__Activity__.
Work out how many lines in the data hold the word "screenshot", and reply with that number only.

==*==

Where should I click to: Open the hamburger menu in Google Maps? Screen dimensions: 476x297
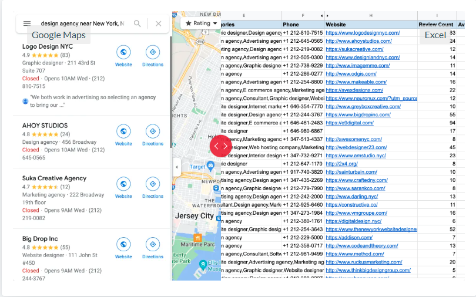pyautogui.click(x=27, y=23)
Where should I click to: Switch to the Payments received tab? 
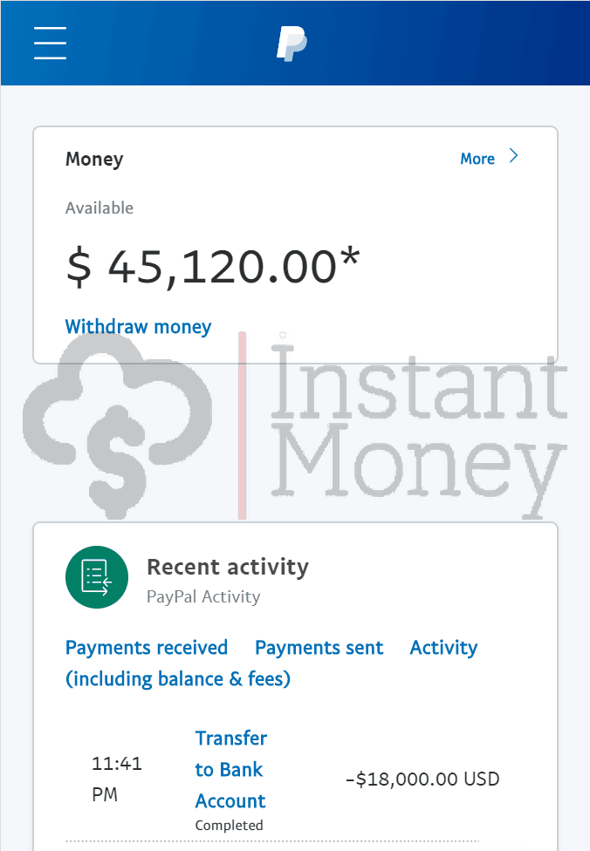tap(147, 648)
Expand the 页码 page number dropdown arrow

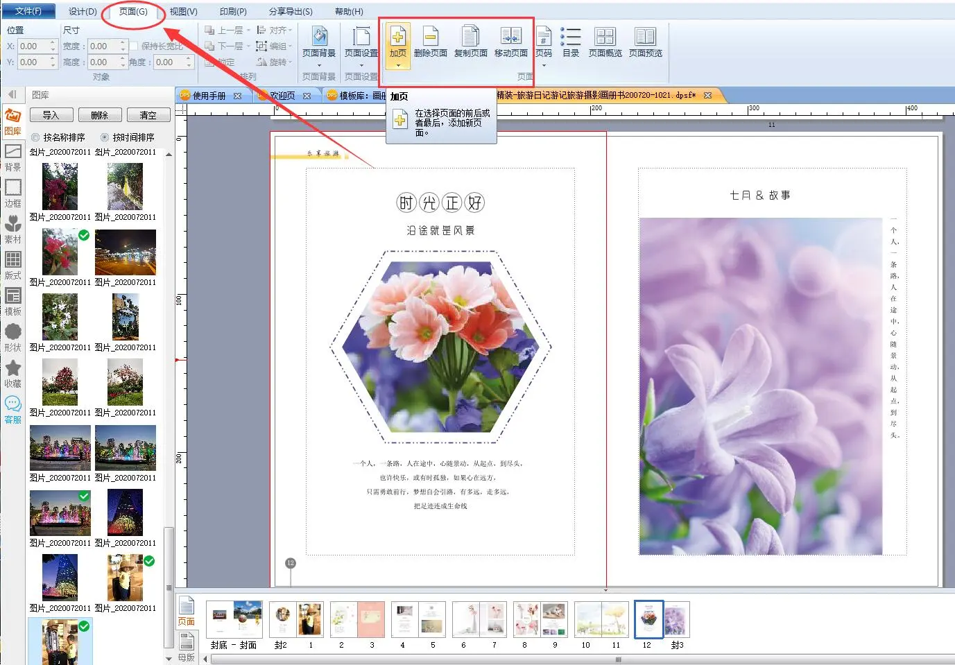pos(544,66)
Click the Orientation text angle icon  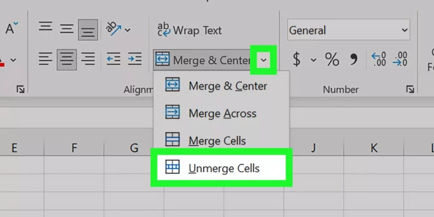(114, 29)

==*==

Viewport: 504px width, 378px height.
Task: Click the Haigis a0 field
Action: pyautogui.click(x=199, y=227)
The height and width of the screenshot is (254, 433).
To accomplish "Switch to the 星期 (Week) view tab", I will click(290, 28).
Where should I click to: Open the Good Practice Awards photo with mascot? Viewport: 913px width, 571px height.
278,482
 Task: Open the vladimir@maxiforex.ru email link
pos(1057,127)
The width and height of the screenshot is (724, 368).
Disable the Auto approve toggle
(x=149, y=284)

==*==

__Answer for this exercise__.
2